At that Hastings turned around. “Don’t do that on my account,” he said. “I’m back in London to stay. It’s a good thing you found each other, then, isn’t it? So just run along back to Ashton on the Green and quit messing up my assignments.”
“Do you want to marry her instead?” Stephen asked. Maddy was surprised. They’d talked it about and decided it made more sense for her to marry Stephen. Since Hastings already lived there, it shouldn’t be too unusual for him to stay, and people would simply get used to it. But Hastings and Maddy, if they married, it would be unusual for a newly married couple to live at the parsonage. And it wouldn’t be possible for Stephen to leave the parsonage and live with them.
Hastings looked right at her and met her gaze. “No,” he said flatly. “I can’t marry her.”
It was like a knife to her heart. Had they destroyed his love by not waiting for him to declare theirs?

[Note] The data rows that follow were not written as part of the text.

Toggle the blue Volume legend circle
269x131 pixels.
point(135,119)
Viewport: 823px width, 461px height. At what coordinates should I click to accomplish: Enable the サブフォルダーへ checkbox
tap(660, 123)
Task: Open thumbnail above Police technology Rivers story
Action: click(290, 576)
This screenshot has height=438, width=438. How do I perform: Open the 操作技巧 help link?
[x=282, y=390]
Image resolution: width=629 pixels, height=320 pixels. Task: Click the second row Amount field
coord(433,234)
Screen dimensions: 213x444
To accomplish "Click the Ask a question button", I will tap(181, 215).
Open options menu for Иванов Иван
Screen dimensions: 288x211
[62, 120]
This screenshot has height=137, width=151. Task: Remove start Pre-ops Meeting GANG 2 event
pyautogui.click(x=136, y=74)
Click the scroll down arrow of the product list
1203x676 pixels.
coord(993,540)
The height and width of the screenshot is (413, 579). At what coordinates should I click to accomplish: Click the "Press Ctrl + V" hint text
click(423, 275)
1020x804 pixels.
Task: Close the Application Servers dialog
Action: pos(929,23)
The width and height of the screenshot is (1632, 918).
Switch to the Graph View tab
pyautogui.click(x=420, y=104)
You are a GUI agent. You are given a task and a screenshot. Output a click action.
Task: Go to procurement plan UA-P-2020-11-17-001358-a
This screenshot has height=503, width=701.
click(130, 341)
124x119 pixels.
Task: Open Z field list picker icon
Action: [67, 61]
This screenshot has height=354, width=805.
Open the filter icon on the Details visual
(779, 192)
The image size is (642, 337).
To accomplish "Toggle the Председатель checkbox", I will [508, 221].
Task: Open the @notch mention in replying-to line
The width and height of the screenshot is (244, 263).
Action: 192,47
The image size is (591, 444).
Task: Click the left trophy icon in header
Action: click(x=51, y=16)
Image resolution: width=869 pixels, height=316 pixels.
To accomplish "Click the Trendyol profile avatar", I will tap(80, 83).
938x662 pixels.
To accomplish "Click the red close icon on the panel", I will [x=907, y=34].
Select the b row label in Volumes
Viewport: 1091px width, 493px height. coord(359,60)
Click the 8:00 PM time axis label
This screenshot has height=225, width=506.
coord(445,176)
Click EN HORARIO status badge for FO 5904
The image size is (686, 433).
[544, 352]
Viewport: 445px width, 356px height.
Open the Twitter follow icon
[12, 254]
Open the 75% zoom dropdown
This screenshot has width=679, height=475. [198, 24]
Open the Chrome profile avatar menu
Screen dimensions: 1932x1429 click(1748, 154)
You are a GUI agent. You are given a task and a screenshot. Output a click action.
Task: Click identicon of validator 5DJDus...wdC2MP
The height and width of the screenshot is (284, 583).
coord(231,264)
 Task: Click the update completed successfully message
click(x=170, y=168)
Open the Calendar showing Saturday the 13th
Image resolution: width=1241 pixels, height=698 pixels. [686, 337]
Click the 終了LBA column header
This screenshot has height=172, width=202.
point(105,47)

“What can we say, what can we do, to prove how sorry we are?” she cried. “Forgive us. You must realize how we feel. Truly, we love you.”
“We do love you, Hastings,” Stephen said solemnly. “We are not complete without you.”
“I think you think you love me,” he said, and he sounded more tired than anything else. “Which is not the same thing.” He shoved his hands in the pockets of his coat. “Take her home, Stephen. She belongs there with you. I told you all along, that life was never meant for me.”
“We both belong there,” Maddy said, giving up any pretense of not crying. “It isn’t home without you there.”
“I’m sure you’ll be fine after the wedding,” Hastings said. He glanced across the street. “Just drop me a note every now and then.”
“We will not marry until you come home,” Stephen declared, and Maddy knew in her heart it was the right thing to do.
Hastings looked at them and then turned and crossed the street, losing himself in the crowd.